:: Given passage ::
-- start --

I Failed! Also Titled: Why My First Rejection Letter Is So Awesome.

Look, ma! I got a rejection letter from Porter Fox at Nowhere Magazine. Nowhere is hands down one of my favorite travel writing publications. It's my niche. Ever since I found them, I've felt like I could actually do this. I could travel and write and be me and carve out even a tiny resting place in the galaxy of travel writing. If you've scrolled through more than a thousand "Best Of..." "Top 7 Ways You Know You're Canadian..." "Five Reasons Thailand Is Better Than Seattle..." click-bait links, and you're as bored with them as I am, Nowhere is for you. Literary travel writing. Storytelling. Experiential travel at its best. Light on the overwrought lists. That's Nowhere. I submitted an entry to their Spring Travel Writing Contest and this is the response that I (and obviously countless others in the BCC field) received:

Why is failure exciting? Why am I so stoked to get rejected by a publication I revere? Because a travel writer who failed is still a travel writer. That sting is a far better feeling than sitting in my living room at my laptop wishing I had the guts to knock on Nowhere's door. People that I respect in the industry read my work. They didn't love it more than the work of the 11 people listed in the email, but that's not the point. It immediately brought to mind the infamous Theodore Roosevelt quote that inspired the title of Brene Brown's book Daring Greatly:

"It's not the critic who counts; not the man who points out how the strong man stumbles or where the doer of deeds could have done them better. The credit belongs to the person who is in the arena. Whose face is marred with dust and sweat and blood; who strives valiantly; who at the best knows in the end the triumph of high achievement, and who at the worst, if he fails, at least fails while daring greatly."

-- end --

Stored items from a collection
-- start --

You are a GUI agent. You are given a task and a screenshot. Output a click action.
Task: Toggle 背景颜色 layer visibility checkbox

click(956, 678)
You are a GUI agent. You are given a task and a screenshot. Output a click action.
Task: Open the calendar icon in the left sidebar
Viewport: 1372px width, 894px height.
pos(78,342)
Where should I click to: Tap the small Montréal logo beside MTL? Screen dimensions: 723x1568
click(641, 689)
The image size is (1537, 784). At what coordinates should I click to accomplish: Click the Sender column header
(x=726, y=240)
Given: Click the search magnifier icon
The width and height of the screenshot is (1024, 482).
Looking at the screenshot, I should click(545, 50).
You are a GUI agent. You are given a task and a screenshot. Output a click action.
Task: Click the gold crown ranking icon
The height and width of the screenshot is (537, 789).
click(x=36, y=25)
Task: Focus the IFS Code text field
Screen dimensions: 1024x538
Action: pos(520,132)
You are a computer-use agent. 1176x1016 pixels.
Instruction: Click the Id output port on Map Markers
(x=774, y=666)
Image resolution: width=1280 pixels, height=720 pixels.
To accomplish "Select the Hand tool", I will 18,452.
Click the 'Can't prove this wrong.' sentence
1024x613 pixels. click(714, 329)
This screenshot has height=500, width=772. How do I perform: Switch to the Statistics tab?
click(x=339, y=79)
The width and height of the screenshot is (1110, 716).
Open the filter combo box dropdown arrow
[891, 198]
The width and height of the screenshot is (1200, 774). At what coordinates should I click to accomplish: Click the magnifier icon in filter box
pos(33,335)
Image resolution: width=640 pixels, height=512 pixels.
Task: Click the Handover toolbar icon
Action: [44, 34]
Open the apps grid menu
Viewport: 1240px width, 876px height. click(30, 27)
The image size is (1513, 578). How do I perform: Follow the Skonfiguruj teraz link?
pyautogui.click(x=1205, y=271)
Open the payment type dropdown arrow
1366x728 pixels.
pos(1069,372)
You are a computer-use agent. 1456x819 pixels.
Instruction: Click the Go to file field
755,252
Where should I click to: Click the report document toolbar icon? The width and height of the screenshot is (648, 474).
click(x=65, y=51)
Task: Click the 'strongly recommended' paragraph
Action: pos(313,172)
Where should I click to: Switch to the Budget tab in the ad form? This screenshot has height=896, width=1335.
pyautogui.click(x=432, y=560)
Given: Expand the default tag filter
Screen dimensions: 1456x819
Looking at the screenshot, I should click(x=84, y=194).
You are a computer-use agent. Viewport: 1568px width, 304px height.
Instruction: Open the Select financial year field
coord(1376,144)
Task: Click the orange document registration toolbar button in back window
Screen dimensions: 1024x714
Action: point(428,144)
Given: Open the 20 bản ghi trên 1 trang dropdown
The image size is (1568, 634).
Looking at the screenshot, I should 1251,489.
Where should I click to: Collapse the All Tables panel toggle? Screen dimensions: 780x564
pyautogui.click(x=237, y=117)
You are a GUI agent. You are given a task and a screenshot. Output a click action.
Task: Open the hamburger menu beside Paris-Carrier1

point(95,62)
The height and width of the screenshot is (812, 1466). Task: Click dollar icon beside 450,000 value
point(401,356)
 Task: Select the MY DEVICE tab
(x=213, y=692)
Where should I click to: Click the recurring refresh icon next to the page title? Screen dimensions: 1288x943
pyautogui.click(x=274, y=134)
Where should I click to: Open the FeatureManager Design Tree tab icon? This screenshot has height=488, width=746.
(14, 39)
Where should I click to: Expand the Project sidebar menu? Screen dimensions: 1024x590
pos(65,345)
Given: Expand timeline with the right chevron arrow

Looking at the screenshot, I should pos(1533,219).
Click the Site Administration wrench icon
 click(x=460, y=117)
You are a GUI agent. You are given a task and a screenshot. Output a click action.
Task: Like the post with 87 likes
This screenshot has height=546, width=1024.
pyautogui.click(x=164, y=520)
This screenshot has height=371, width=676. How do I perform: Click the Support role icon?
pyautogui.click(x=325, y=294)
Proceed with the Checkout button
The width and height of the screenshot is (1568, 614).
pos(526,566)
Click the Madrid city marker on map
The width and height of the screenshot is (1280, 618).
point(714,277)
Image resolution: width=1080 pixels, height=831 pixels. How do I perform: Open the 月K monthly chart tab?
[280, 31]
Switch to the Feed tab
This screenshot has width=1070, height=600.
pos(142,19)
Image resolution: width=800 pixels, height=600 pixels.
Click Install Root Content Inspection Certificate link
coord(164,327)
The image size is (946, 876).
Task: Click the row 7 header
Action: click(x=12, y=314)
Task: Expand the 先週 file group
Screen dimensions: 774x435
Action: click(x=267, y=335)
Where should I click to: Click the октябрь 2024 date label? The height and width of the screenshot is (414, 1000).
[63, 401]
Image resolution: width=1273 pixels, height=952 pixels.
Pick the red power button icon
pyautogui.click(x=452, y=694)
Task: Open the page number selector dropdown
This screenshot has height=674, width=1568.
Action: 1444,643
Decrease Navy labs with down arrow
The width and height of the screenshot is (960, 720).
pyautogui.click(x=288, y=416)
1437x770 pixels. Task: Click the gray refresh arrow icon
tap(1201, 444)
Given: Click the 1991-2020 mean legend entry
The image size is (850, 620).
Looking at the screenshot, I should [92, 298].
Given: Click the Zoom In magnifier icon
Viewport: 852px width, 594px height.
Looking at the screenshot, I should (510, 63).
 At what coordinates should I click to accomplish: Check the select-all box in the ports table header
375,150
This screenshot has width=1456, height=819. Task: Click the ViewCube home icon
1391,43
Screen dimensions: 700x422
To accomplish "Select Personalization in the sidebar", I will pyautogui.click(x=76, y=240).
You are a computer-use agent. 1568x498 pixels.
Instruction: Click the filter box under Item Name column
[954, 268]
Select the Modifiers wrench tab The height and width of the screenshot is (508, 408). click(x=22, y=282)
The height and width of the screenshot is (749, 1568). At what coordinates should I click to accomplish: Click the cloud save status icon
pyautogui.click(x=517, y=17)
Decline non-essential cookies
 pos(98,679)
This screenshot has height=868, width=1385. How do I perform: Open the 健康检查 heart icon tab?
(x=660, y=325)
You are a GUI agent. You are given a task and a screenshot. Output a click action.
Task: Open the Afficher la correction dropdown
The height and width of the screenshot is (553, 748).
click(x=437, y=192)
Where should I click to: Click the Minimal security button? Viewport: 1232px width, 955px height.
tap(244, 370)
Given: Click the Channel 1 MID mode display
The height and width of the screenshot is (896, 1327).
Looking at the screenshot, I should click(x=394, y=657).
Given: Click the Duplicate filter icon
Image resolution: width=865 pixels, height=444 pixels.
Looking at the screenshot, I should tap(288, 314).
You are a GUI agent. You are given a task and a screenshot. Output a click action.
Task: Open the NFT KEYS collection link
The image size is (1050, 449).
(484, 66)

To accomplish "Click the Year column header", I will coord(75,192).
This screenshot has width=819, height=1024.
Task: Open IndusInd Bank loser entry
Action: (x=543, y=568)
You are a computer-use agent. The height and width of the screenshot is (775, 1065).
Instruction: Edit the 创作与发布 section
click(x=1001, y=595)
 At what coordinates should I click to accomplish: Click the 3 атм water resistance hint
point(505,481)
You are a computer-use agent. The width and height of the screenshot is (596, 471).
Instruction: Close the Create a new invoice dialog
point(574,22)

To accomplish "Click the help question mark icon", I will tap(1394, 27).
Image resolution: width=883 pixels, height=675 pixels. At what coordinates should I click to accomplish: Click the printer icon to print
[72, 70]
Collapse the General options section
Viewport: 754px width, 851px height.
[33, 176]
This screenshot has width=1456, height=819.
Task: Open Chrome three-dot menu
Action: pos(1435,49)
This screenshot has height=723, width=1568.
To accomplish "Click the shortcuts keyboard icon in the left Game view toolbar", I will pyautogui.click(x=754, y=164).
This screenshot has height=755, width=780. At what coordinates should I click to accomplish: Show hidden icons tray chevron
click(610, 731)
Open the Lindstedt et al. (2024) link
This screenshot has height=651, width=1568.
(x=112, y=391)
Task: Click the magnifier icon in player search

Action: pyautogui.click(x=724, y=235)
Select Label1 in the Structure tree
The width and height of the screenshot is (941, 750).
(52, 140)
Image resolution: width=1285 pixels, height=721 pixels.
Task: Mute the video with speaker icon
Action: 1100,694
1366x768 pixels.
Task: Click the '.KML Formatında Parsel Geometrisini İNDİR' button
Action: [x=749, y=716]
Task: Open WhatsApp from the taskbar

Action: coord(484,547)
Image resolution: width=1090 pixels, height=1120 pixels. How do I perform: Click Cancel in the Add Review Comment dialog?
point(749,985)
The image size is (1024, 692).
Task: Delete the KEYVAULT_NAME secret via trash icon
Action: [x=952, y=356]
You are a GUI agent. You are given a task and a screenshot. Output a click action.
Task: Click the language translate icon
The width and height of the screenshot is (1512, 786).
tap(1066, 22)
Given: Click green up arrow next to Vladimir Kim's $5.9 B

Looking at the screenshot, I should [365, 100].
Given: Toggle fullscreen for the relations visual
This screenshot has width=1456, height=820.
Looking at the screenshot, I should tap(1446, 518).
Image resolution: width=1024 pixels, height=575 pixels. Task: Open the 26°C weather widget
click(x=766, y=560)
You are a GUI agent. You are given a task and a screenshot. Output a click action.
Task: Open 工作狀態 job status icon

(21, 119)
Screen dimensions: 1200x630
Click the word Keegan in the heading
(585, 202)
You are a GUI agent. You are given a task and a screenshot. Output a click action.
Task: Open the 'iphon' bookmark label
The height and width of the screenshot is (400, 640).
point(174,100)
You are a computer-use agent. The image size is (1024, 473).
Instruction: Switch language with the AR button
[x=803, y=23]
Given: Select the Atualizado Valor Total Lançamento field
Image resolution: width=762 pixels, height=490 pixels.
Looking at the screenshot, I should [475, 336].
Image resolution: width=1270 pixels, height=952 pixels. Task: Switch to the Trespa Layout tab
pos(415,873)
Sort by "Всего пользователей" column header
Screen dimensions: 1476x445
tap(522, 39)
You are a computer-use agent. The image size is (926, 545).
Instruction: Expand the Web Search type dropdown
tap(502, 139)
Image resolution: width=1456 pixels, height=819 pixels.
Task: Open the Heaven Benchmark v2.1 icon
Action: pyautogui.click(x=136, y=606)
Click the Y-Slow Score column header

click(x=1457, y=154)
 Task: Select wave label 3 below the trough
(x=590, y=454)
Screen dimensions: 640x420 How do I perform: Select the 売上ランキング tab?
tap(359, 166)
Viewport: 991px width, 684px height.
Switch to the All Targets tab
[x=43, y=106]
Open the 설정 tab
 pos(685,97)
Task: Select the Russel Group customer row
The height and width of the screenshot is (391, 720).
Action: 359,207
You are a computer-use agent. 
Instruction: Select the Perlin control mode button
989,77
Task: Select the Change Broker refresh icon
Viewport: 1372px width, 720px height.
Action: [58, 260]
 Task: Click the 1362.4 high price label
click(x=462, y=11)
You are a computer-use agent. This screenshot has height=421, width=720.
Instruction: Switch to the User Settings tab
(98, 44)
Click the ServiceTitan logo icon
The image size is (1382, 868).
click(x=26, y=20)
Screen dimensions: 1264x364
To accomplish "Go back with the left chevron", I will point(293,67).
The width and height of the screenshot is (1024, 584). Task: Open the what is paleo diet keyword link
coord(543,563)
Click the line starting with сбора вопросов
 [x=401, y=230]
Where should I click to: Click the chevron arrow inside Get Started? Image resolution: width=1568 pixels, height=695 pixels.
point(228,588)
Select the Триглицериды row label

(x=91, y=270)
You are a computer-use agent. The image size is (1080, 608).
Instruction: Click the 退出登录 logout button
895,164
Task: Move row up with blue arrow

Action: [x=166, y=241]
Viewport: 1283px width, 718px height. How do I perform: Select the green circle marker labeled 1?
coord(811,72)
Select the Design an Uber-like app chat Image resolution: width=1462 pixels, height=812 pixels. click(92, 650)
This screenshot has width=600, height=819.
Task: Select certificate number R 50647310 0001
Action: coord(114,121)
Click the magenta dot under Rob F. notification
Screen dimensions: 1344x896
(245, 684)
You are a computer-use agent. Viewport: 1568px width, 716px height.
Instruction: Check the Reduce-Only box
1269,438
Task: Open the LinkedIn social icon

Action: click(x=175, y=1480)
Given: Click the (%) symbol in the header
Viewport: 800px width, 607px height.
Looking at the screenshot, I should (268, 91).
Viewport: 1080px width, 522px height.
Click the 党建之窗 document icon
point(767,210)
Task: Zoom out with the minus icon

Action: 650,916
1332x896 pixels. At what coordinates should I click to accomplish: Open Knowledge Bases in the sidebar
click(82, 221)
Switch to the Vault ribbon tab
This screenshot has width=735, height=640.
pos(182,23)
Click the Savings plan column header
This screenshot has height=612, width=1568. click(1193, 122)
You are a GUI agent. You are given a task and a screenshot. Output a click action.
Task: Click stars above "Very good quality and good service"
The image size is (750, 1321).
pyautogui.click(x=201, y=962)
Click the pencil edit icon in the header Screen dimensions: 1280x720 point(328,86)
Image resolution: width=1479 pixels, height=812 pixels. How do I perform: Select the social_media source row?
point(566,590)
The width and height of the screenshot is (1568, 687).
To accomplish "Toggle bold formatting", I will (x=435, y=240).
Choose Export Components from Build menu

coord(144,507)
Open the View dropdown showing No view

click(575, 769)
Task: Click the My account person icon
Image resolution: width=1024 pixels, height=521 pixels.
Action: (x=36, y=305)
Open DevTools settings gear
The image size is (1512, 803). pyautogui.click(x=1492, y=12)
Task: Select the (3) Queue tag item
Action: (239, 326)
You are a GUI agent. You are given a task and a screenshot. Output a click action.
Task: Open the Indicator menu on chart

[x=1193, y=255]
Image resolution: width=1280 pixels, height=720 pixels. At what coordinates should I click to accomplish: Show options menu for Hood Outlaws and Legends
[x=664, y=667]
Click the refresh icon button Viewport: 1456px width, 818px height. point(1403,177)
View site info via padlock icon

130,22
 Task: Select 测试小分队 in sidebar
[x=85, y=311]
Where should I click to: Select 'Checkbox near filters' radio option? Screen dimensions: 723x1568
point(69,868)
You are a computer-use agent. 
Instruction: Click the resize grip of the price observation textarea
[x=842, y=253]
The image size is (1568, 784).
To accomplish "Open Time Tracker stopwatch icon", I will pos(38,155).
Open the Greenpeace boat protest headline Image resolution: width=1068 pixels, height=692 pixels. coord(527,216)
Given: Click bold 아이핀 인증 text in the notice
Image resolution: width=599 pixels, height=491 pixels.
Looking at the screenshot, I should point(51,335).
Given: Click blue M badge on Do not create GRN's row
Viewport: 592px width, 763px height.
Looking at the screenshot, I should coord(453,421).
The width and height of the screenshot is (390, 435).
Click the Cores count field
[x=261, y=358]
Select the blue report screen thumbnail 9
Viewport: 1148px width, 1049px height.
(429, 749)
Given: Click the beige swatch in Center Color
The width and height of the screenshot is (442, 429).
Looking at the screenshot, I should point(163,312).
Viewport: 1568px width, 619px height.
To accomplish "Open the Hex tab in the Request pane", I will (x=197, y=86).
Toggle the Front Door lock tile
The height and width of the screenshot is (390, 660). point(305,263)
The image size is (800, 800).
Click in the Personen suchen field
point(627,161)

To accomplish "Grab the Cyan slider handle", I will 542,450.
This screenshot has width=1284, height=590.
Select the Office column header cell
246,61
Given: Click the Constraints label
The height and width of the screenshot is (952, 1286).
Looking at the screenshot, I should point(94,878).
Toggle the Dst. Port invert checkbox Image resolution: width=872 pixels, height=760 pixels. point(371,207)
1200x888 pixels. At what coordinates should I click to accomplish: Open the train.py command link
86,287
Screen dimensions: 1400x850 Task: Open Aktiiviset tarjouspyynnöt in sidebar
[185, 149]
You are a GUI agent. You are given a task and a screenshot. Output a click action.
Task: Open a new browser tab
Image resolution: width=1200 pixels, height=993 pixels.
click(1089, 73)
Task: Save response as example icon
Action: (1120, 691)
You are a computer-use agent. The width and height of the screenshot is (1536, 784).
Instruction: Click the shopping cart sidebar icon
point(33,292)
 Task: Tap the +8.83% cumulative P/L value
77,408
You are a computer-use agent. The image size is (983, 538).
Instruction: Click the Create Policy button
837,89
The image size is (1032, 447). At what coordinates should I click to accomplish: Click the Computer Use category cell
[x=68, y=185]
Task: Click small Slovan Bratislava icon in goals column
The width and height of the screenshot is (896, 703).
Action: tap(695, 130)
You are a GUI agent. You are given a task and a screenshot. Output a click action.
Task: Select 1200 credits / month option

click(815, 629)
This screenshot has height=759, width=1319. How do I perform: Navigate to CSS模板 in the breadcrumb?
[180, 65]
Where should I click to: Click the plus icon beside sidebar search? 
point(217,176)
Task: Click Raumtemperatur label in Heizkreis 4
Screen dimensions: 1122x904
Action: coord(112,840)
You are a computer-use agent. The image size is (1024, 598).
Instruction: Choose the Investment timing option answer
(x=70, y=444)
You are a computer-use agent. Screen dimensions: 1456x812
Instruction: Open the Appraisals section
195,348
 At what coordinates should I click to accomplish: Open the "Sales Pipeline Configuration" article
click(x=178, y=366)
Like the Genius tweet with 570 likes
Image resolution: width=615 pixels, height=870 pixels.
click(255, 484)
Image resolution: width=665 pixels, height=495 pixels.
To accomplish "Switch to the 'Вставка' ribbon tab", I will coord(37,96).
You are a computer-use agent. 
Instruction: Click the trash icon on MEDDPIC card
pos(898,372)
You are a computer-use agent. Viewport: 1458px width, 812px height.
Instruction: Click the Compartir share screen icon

-- end --

:: Exercise instructions ::
Answer these questions using the rejection-letter post.
1. Who sent the writer the rejection letter, and from which magazine?
2. Which contest did the writer submit an entry to?
3. Which book's title was inspired by the Theodore Roosevelt quote?

:: Answer to this exercise ::
1. Porter Fox, from Nowhere Magazine.
2. The Spring Travel Writing Contest.
3. Brene Brown's book Daring Greatly.